Shayne moved around the desk, rubbed his chin. thoughtfully, sat down in the swivel chair, and leaned forward with his arms folded on the desk. He said, “Sit down, Will, and let me get this straight. You say this lawyer in Wilmington claims his office was robbed last night of the file on me?”

“That’s right. Broken into early this morning. Nothing else taken that he can see. Just your letters to him and his carbons to you.” He pulled a chair nearer and sat down opposite Shayne, turned to Detective Sturgis and said curtly, “You and Benton may as well beat it. You’re not going to find anything here.”
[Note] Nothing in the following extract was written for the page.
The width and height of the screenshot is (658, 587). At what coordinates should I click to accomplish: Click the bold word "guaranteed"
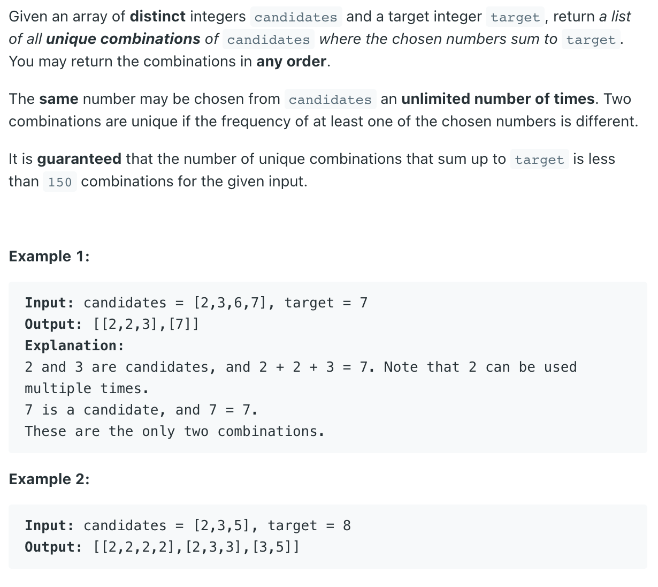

Sturgis left the room to the accompaniment of Shayne’s blunt fingers drumming on the desk. He said absently, “So Bates’s alleged documentary evidence has disappeared.”
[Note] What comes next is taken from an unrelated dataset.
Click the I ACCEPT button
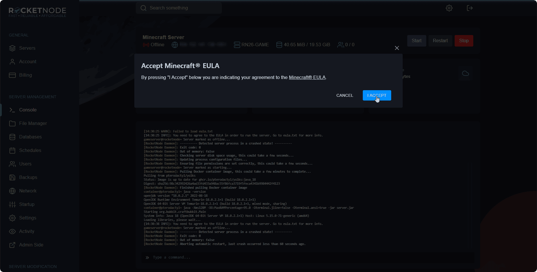This screenshot has height=272, width=537. pyautogui.click(x=377, y=95)
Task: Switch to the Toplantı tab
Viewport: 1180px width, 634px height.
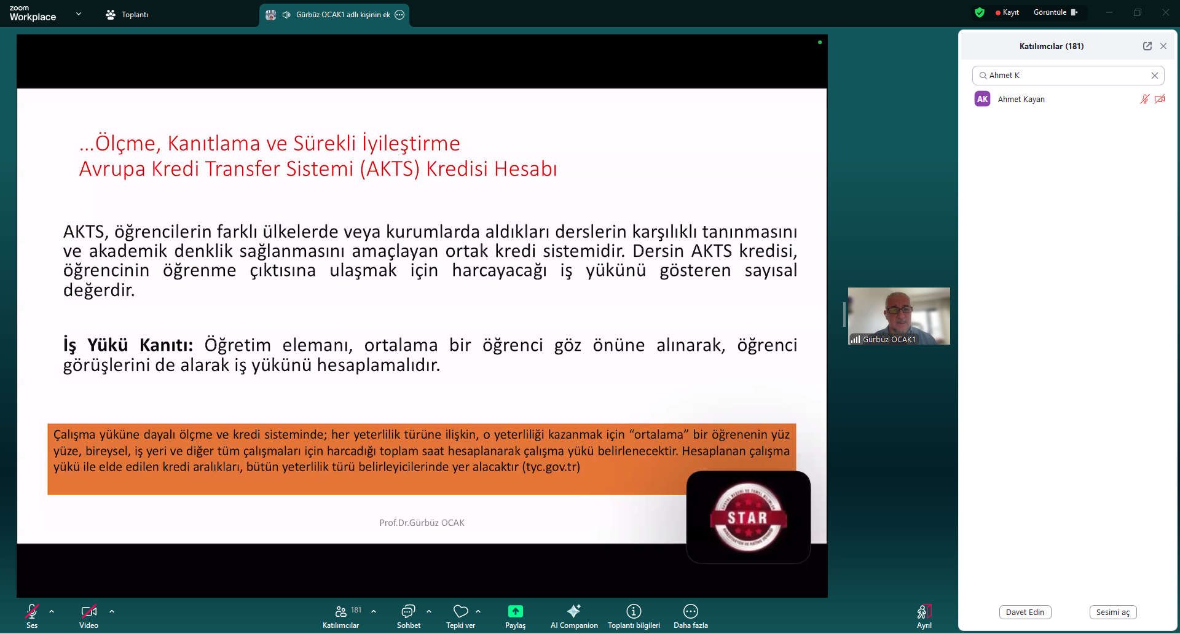Action: [127, 15]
“Conveniently for your denial. Did you go to all the trouble of flying up to Wilmington to steal that file?” the chief asked heavily.

“I swear to God, Will, I can’t get it through my head you’re serious. From the very beginning when that woman came to my room, it stunk of a frame-up between her and this Wilmington shyster. Don’t ask me what kind of a frame,” he went on angrily. “I don’t pretend to even guess what they thought they were gaining by that story.”
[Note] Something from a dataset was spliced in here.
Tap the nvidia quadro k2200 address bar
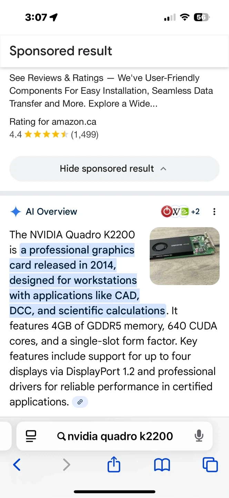This screenshot has width=229, height=498. point(116,436)
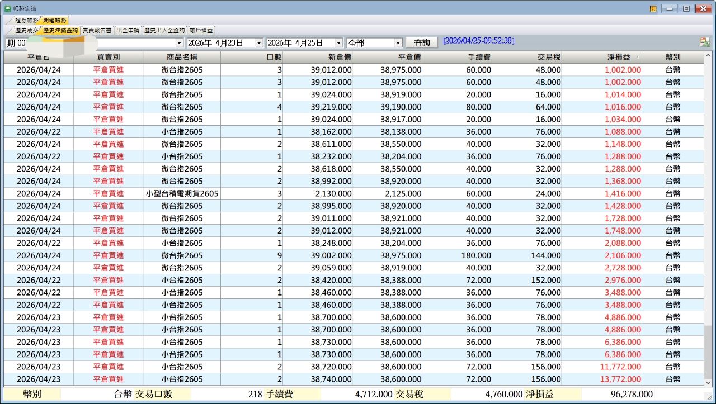Image resolution: width=716 pixels, height=404 pixels.
Task: Open the end date 4月25日 picker
Action: coord(338,43)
“Trouble is, Bates doesn’t appear to be a shyster at all. I’ve checked on him, and the Wilmington police give him a clean bill. One of the most respected attorneys in town. On top of that, there’s every evidence that his office was broken into early this morning, around six-thirty or seven o’clock. So, you can clarify things a lot by proving you couldn’t have flown up there and pulled the job. Just tell me where you were between four and nine.”

“You’re not going to like it,” Shayne warned him.

“Probably not. Don’t tell me you were with a dame whose name you can’t divulge on account of her husband’s the jealous type.” Gentry pursed his lips over the cigar and struck a match to it.

“No.” Shayne turned his head to grin at Lucy Hamilton who was tidying the files and listening earnestly. “I wish it were,” the redhead said candidly. “You’d like it better than this. I was parked out on Biscayne Bay, north of Seventy-Ninth Street, all that time, Will. All by myself.”

“That’s just fine,” Gentry grunted. “That fixes everything up just dandy.”